--- TASK DATA Enclosed Below ---

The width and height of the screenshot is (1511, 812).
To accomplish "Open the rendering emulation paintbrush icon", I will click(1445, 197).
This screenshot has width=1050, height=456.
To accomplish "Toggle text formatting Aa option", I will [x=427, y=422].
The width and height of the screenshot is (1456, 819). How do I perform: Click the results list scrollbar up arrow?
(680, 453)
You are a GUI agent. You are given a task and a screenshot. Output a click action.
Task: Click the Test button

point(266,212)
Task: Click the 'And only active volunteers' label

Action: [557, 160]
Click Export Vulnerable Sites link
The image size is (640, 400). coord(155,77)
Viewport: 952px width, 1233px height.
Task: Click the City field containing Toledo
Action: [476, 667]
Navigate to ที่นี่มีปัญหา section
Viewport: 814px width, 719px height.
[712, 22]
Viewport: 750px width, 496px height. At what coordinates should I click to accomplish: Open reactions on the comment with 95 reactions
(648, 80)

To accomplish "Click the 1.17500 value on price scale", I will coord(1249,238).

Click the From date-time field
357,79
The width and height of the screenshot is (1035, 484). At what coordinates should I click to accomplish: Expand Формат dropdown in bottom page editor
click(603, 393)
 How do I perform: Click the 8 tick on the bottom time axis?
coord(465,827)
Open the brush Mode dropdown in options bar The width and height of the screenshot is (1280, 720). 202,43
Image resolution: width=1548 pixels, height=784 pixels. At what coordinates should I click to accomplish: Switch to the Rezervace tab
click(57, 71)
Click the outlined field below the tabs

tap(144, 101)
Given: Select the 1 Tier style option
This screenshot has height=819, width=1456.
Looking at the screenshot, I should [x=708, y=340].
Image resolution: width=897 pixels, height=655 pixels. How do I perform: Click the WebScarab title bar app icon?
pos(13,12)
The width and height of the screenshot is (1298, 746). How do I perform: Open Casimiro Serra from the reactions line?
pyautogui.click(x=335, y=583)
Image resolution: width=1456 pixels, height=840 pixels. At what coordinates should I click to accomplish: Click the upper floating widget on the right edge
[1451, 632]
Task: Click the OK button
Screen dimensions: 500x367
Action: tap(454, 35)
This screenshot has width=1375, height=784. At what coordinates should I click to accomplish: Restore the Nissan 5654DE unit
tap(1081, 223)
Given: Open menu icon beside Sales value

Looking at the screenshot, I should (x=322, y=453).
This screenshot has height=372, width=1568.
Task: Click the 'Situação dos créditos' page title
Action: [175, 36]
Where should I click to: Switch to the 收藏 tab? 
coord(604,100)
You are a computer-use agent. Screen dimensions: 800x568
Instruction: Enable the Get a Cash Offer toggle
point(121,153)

--- End of Enclosed TASK DATA ---

EXERCISE INSTRUCTIONS: Wherever the word "agent" appears in the entries above, copy that line.

EXERCISE RESPONSE:
You are a GUI agent. You are given a task and a screenshot. Output a click action.
You are a computer-use agent. Screen dimensions: 800x568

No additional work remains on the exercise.